The textile reuse and recycling sector includes activities such as collection, processing, distribution of all types of used clothing and textiles.
The process of collecting clothing and textile waste covers all possible sources: households, healthcare institutions, hotels and other businesses that use large quantities of textile products. These include used clothing, cotton, nylon, denim, wool and underwear that have already passed through the consumer market, afterwards are recycled and become a product for the consumer market again.
Another source of textile waste are textile residues or textile by -products, optical and cotton industries. They are used in the automotive, furniture, mattress, coarse yarn, paper, etc. industries.
Recyclers sort and treat used clothing and textiles. At the sites where the collected clothing and textiles are sorted, the items are processed into large bales that are sent for recycling.

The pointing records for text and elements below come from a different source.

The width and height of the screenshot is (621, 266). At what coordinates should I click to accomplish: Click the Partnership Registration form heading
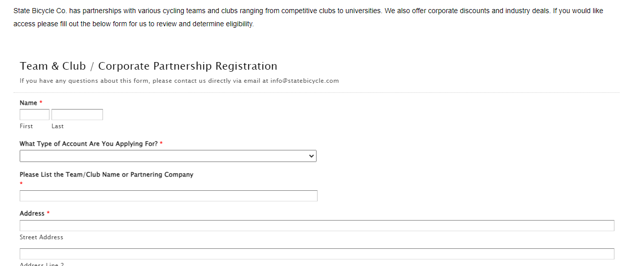[148, 66]
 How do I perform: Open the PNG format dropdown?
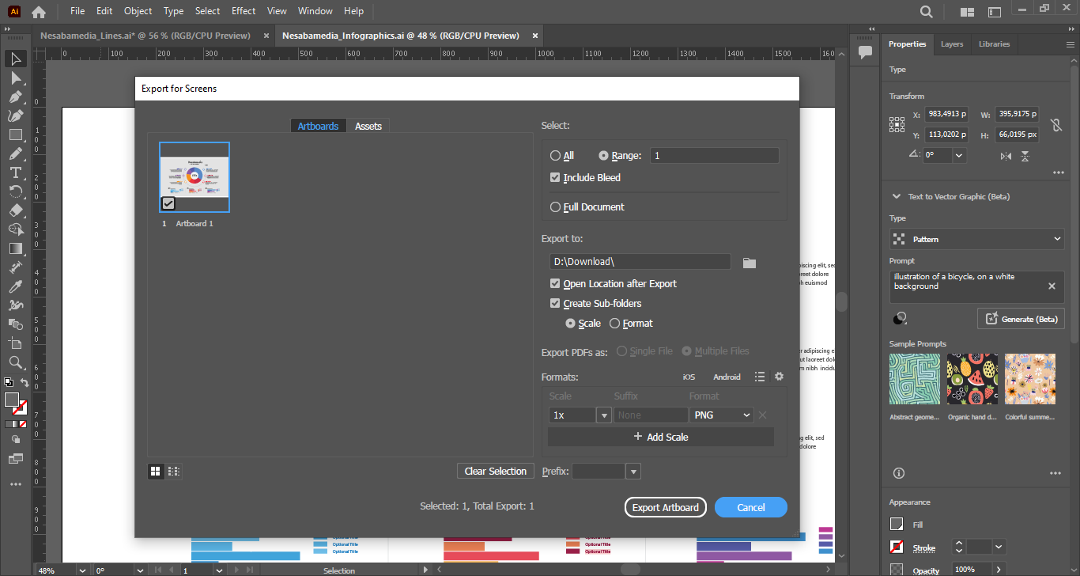[x=722, y=415]
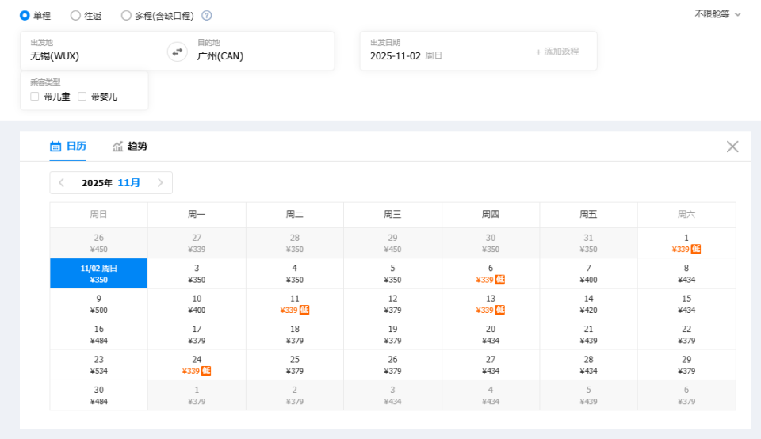Select the 往返 round-trip option
Screen dimensions: 761x439
click(x=75, y=15)
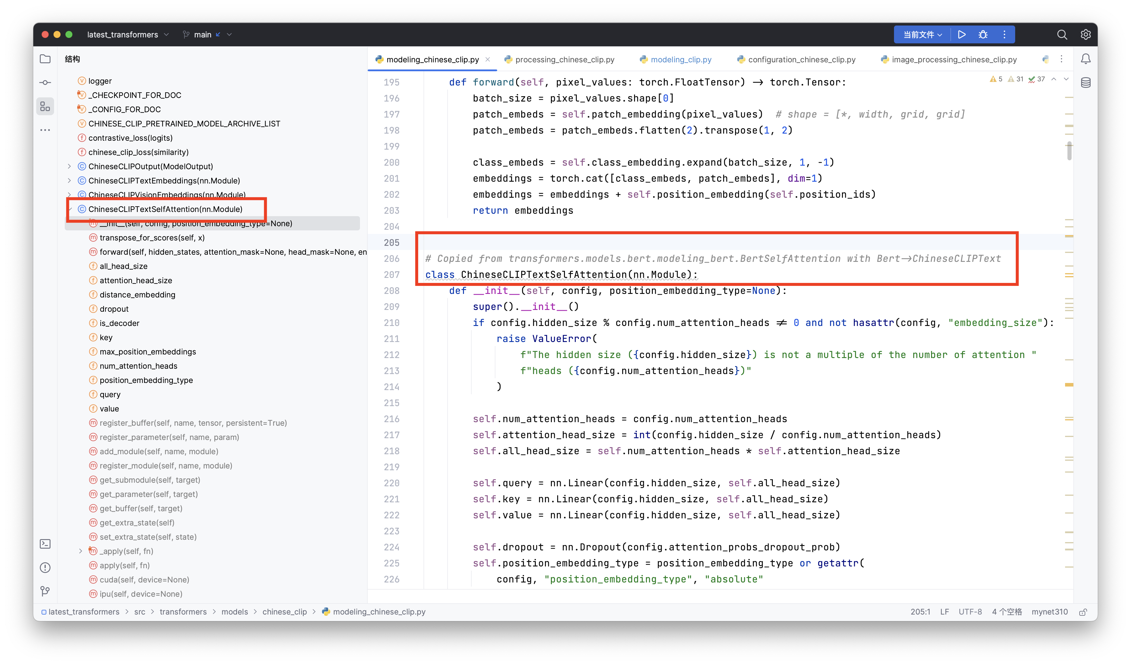Click the Debug bug icon

pyautogui.click(x=983, y=35)
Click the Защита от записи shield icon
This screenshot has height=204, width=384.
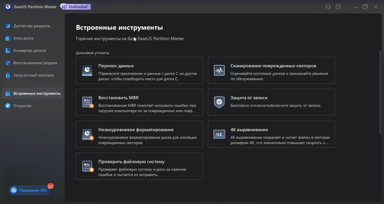(219, 102)
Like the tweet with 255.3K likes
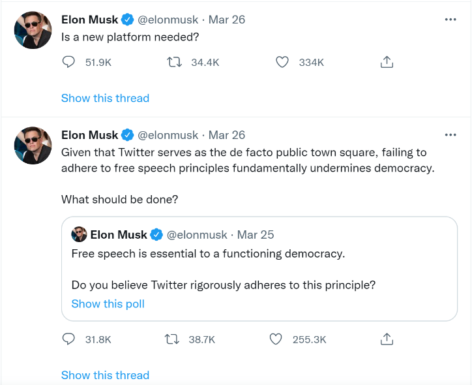 [x=276, y=339]
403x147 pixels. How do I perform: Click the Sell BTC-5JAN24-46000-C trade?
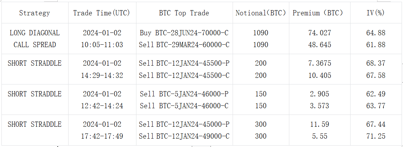(184, 106)
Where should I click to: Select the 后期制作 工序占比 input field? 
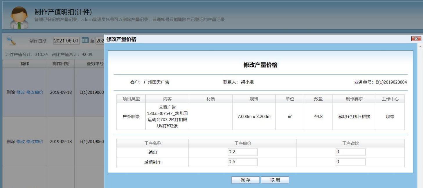(350, 162)
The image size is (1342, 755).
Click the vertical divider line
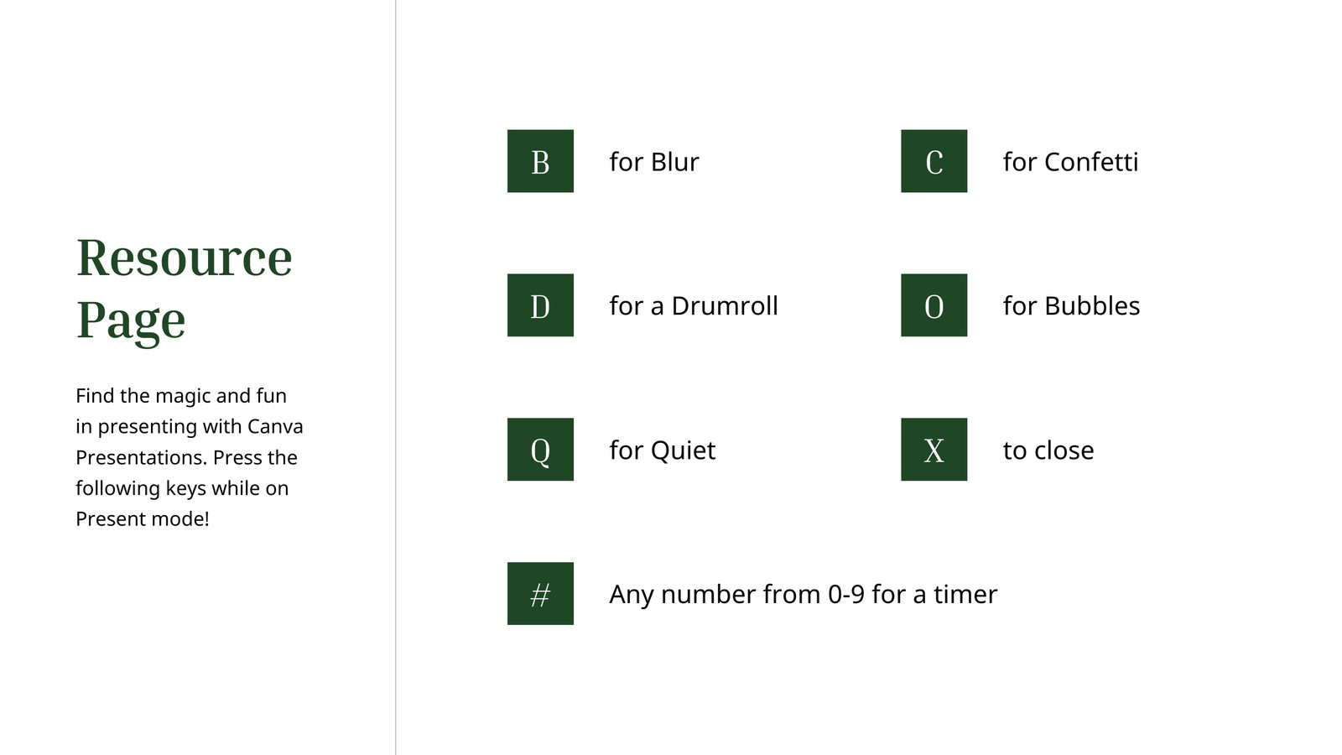pyautogui.click(x=396, y=378)
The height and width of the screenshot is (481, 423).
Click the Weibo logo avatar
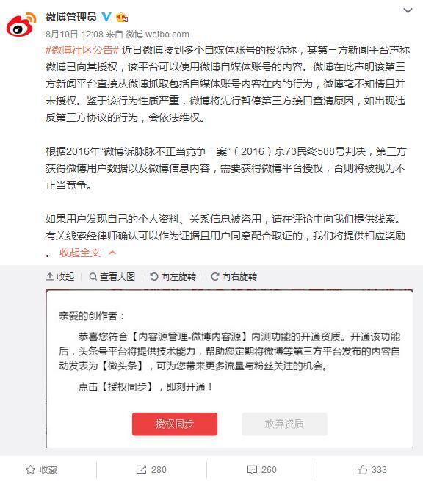[21, 24]
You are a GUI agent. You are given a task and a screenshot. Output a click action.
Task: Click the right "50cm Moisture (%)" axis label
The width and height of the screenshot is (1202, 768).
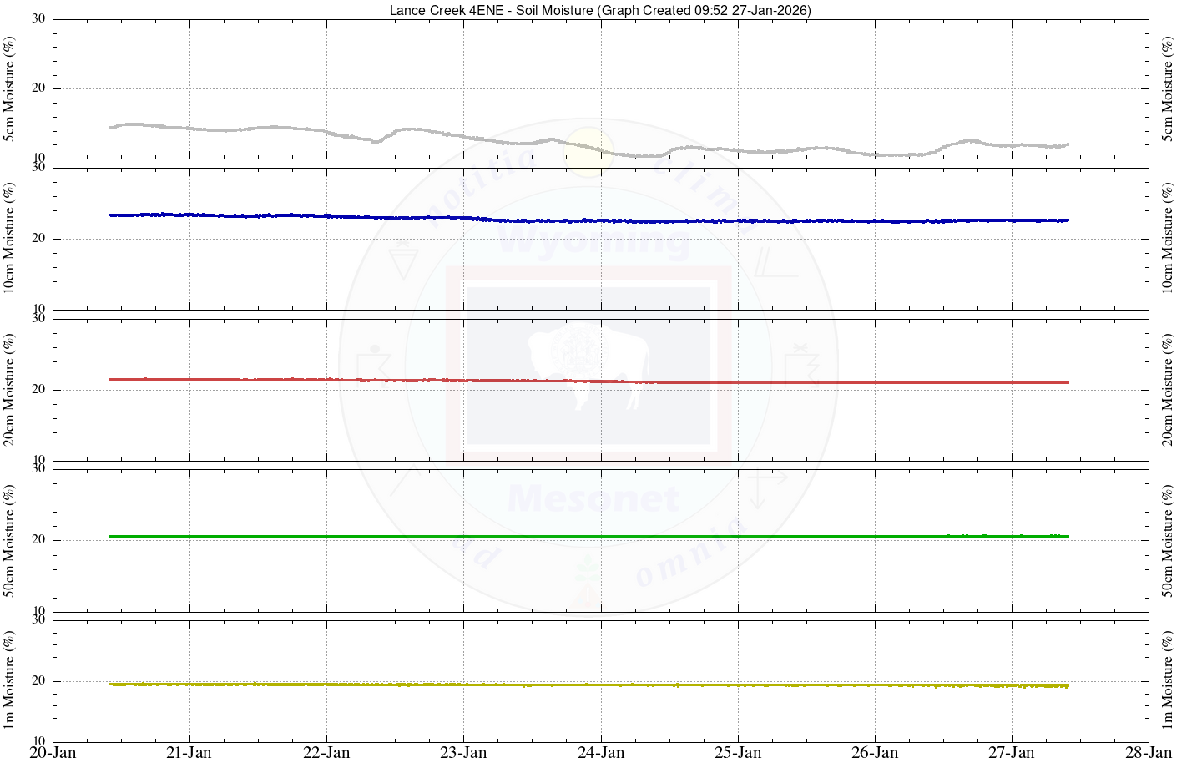point(1168,540)
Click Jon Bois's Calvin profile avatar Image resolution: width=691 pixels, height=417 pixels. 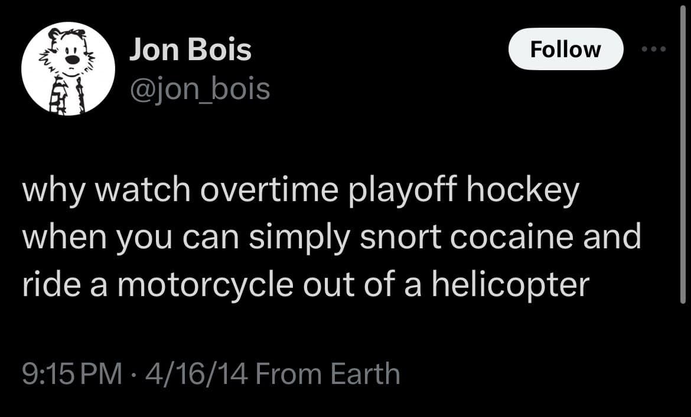[68, 68]
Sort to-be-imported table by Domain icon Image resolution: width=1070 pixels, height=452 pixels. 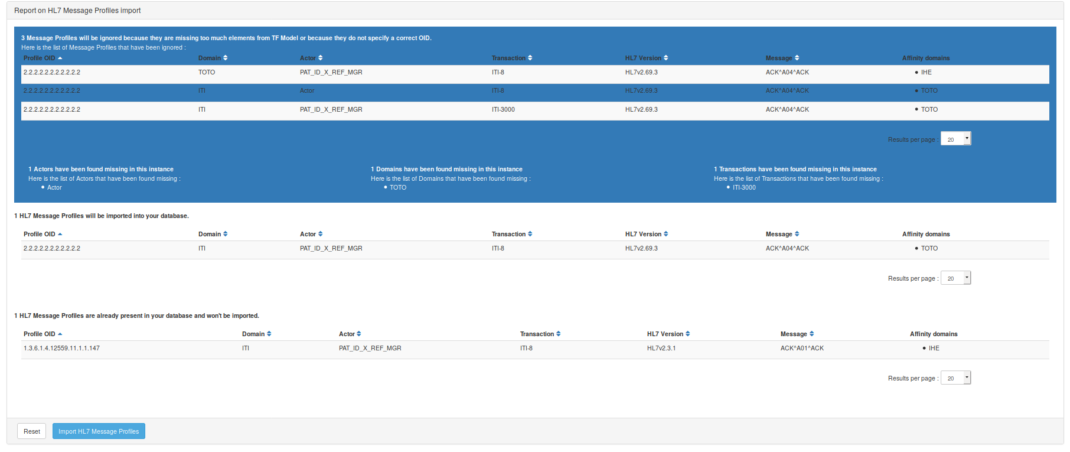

Used clothing or textiles can be cut and converted into cleaning rags for industrial, commercial and different end customers. Others are recycled into fibres that are reused to produce clothing, textiles and other products.
WHERE CAN I HAND IN TEXTILES?
• Look for textile collection containers in your city.
• Some clothing stores that take back second-hand clothes.
• Check for companies that collect, accept and recycle textile waste – the EPA website www.eea.government.bg has useful information
• Get involved in textile waste separation initiatives.
INTERESTING FACTS:
• Pollutants found in wastewater generated from cotton washing contain lead, zinc and other heavy metals
• Most wiping and cleaning rags are made from recycled textiles that have been diverted from landfills
• Cotton used to make cloth is the most pesticide-dependent crop in the world.
WHAT CAN/CANNOT I RECYCLE?
Only textile items can be submitted for recycling.
Please do not hand in electronics, mattresses, mixed waste or other non-textile items.